A robust Spring Boot library that implements the Outbox Pattern for reliable message publishing in distributed systems — built and maintained by Namastack. This library ensures that domain events are published reliably, even in the face of system failures, by using transactional guarantees and hash-based partitioning.
- 🔄 Transactional Outbox Pattern: Ensures events are never lost
- 🎯 Hash-based Partitioning: Automatic partition assignment for horizontal scaling
- 🔁 Automatic Retry: Multiple retry policies with configurable strategies
- 📊 Event Ordering: Guarantees event processing order per aggregate
- ⚡ High Performance: Optimized for high-throughput scenarios
- 🛡️ Race Condition Safe: Partition-based coordination prevents conflicts
- 📈 Horizontally Scalable: Dynamic instance coordination and rebalancing
- 🎯 Zero Message Loss: Database-backed reliability
- 🎲 Jitter Support: Randomized delays to prevent thundering herd
- 📊 Built-in Metrics: Comprehensive monitoring with Micrometer integration
Add the library to your build.gradle.kts:
dependencies {
implementation("io.namastack:namastack-outbox-starter-jpa:0.3.0")
}Or if you're using Maven, add to your pom.xml:
<dependency>
<groupId>io.namastack</groupId>
<artifactId>namastack-outbox-starter-jpa</artifactId>
<version>0.3.0</version>
</dependency>Add the @EnableOutbox and @EnableScheduling annotations to your Spring Boot application:
@SpringBootApplication
@EnableOutbox
@EnableScheduling // Required for automatic event processing
class YourApplication
fun main(args: Array<String>) {
runApplication<YourApplication>(*args)
}The library requires a Clock bean for time-based operations.

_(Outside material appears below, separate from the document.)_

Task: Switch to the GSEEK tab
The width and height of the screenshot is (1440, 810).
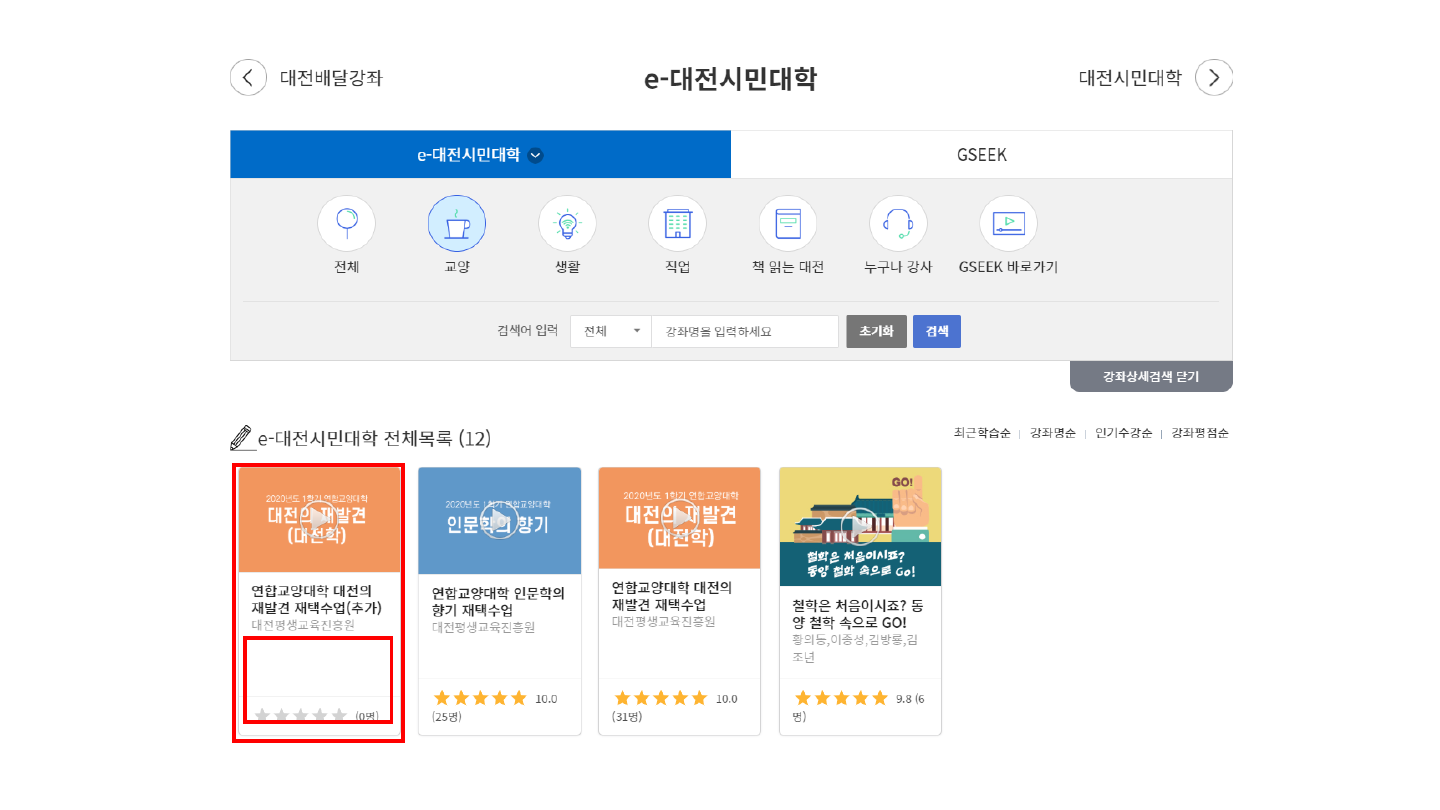Action: [981, 155]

Configure your own Clock, if you don't want to use the default Clock bean from namastack-outbox:
@Configuration
class OutboxConfiguration {
@Bean
fun clock(): Clock = Clock.systemUTC()
}The library requires two database tables. You can enable automatic schema creation:
outbox:
schema-initialization:
enabled: trueOr create the tables manually. You can look up the latest database schemas for all supported databases here.
Implement OutboxRecordProcessor to handle your events:
@Component
class MyEventProcessor(
private val objectMapper: ObjectMapper,
private val messagePublisher: MessagePublisher,
) : OutboxRecordProcessor {
private val objectMapper = ObjectMapper()
override fun process(record: OutboxRecord) {
when (record.eventType) {
"OrderCreatedEvent" -> handleOrderCreated(record)
"OrderUpdatedEvent" -> handleOrderUpdated(record)
"OrderCanceledEvent" -> handleOrderCanceled(record)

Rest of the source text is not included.